Document extract:
R/MatchedSpectra.R

Defines functions .matched_spectra MatchedSpectra

Documented in MatchedSpectra

#' @title Representation of Spectra matches
#'
#' @name MatchedSpectra
#'
#' @aliases MatchedSpectra MatchedSpectra-class
#'
#' @description
#'
#' Matches between query and target spectra can be represented by the
#' `MatchedSpectra` object. Functions like the [matchSpectra()] function will
#' return this type of object. By default, all data accessors work as
#' *left joins* between the *query* and the *target* spectra, i.e. values are
#' returned for each *query* spectrum with eventual duplicated entries (values)
#' if the query spectrum matches more than one target spectrum.
#'
#' @section Creation, subset and filtering:
#'
#' `MatchedSpectra` objects are the result object from the [matchSpectra()].
#' While generally not needed, `MatchedSpectra` objects can also be created
#' with the `MatchedSpectra` function providing the `query` and `target`
#' `Spectra` objects as well as a `data.frame` with the *matches* between
#' query and target elements. This data frame is expected to have columns
#' `"query_idx"`, `"target_idx"` with the `integer` indices of query and
#' target objects that are *matched* and a column `"score"` with a `numeric`
#' score for the match.
#'
#' `MatchedSpectra` objects can be subset using:
#'
#' - `[` subset the `MatchedSpectra` selecting `query` spectra to keep with
#'   parameter `i`. The `target` spectra will by default be returned as-is.
#'
#' - `pruneTarget` *cleans* the `MatchedSpectra` object by removing non-matched
#'   target spectra.
#'
#' In addition, `MatchedSpectra` can be filtered with any of the filtering
#' approaches defined for [Matched()] objects: [SelectMatchesParam()],
#' [TopRankedMatchesParam()] or [ScoreThresholdParam()].
#'
#'
#' @section Extracting data:
#'
#' - `$` extracts a single spectra variable from the `MatchedSpectra` `x`. Use
#'   `spectraVariables` to get all available spectra variables. Prefix
#'   `"target_"` is used for spectra variables from the *target* `Spectra`. The
#'   matching scores are available as *spectra variable* `"score"`.

Direction: Return the MatchedSpectra documentation above word for word, in full.

Data:
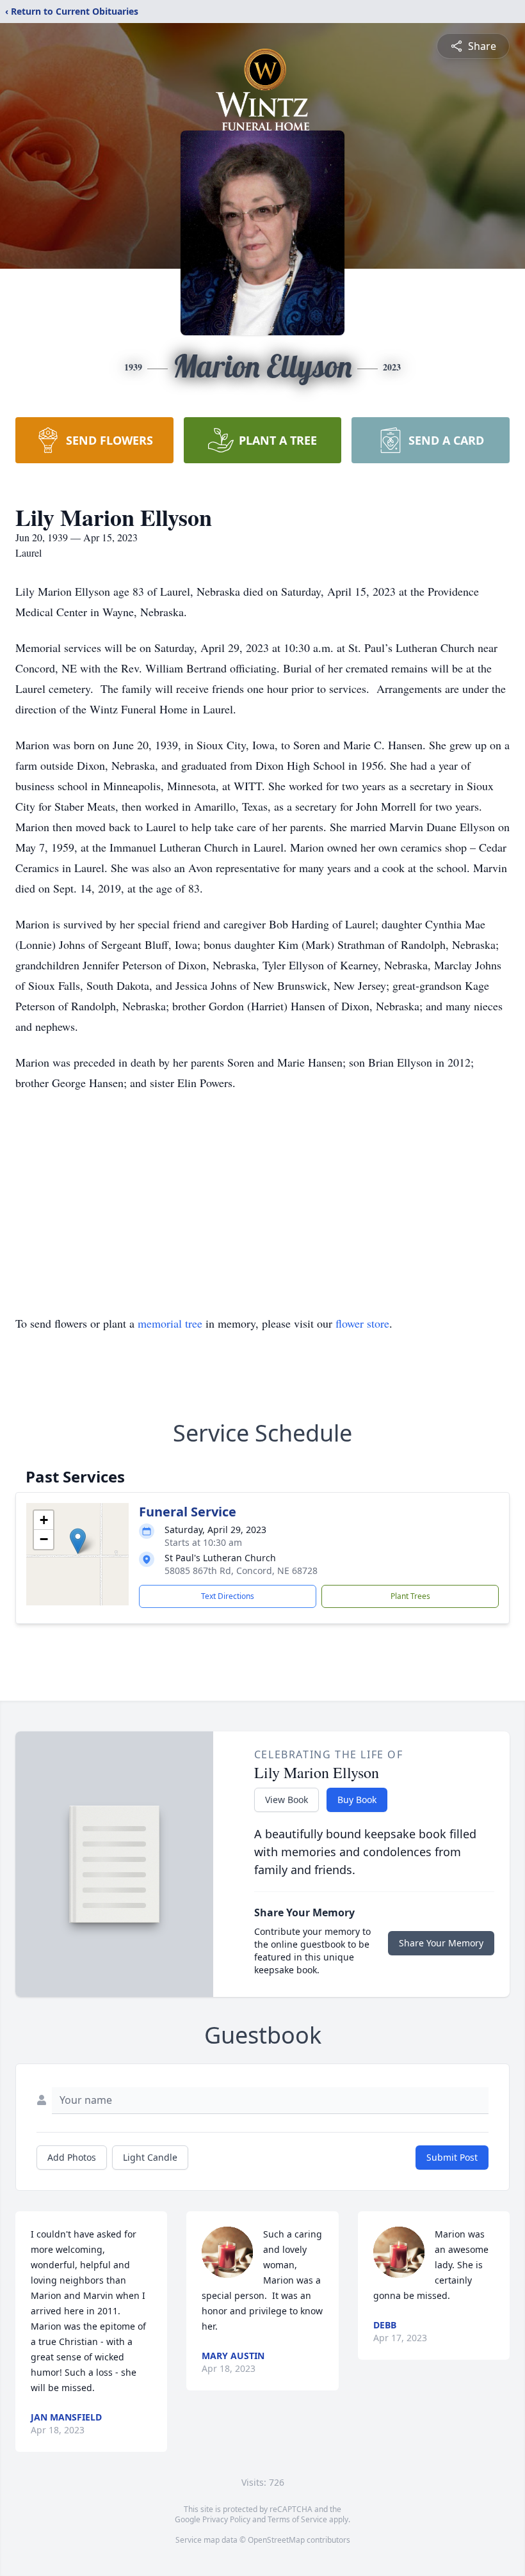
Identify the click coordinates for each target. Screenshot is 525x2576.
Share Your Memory (441, 1943)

Exercise result:
R/MatchedSpectra.R

Defines functions .matched_spectra MatchedSpectra

Documented in MatchedSpectra

#' @title Representation of Spectra matches
#'
#' @name MatchedSpectra
#'
#' @aliases MatchedSpectra MatchedSpectra-class
#'
#' @description
#'
#' Matches between query and target spectra can be represented by the
#' `MatchedSpectra` object. Functions like the [matchSpectra()] function will
#' return this type of object. By default, all data accessors work as
#' *left joins* between the *query* and the *target* spectra, i.e. values are
#' returned for each *query* spectrum with eventual duplicated entries (values)
#' if the query spectrum matches more than one target spectrum.
#'
#' @section Creation, subset and filtering:
#'
#' `MatchedSpectra` objects are the result object from the [matchSpectra()].
#' While generally not needed, `MatchedSpectra` objects can also be created
#' with the `MatchedSpectra` function providing the `query` and `target`
#' `Spectra` objects as well as a `data.frame` with the *matches* between
#' query and target elements. This data frame is expected to have columns
#' `"query_idx"`, `"target_idx"` with the `integer` indices of query and
#' target objects that are *matched* and a column `"score"` with a `numeric`
#' score for the match.
#'
#' `MatchedSpectra` objects can be subset using:
#'
#' - `[` subset the `MatchedSpectra` selecting `query` spectra to keep with
#'   parameter `i`. The `target` spectra will by default be returned as-is.
#'
#' - `pruneTarget` *cleans* the `MatchedSpectra` object by removing non-matched
#'   target spectra.
#'
#' In addition, `MatchedSpectra` can be filtered with any of the filtering
#' approaches defined for [Matched()] objects: [SelectMatchesParam()],
#' [TopRankedMatchesParam()] or [ScoreThresholdParam()].
#'
#'
#' @section Extracting data:
#'
#' - `$` extracts a single spectra variable from the `MatchedSpectra` `x`. Use
#'   `spectraVariables` to get all available spectra variables. Prefix
#'   `"target_"` is used for spectra variables from the *target* `Spectra`. The
#'   matching scores are available as *spectra variable* `"score"`.